What do I need to build to directly access the Ethernet frame bits in the kernel level?

Question

I would like to retrieve the Ethernet Frame bits for all the Ethernet frames on the wire no matter if they are destined (MAC level) for my machine or not.

The logic for that has to be at the kernel level.

So in order to achieve this do I need to build a separate kernel module or Ethernet driver or Ethernet network interface

Note: I have just started learning Linux kernel module development for my project. I'm sorry if it is not the appropriate place to post this question.

Answer 1

For receiving frames destined to all hosts you must set your network interface in promiscuous mode.

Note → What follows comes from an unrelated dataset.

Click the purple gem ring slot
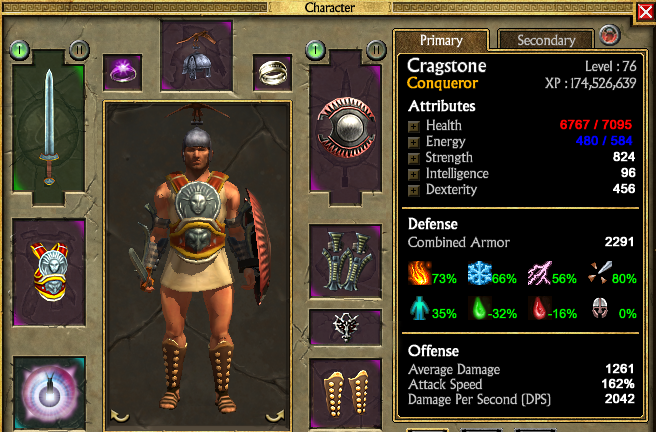The width and height of the screenshot is (656, 432). (x=123, y=73)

For getting frames you can use different alternatives:

1. pcap API (library libpcap)
2. packet sockets: http://man7.org/linux/man-pages/man7/packet.7.html
3. Look at ebtables (I've never used it so I'm not sure in this point): http://linux.die.net/man/8/ebtables
4. Here netfilter is proposed: How to capture network frames in a kernel module

If you still want to hack the kernel you don't need to create a new Ethernet device driver, just write a kernel module that registers to receive frames received from the Ethernet device driver. Look at kernel file http://lxr.free-electrons.com/source/net/core/dev.c , you can begin with function:

int netif_rx(struct sk_buff *skb)

This is the one receiving frames from the device driver.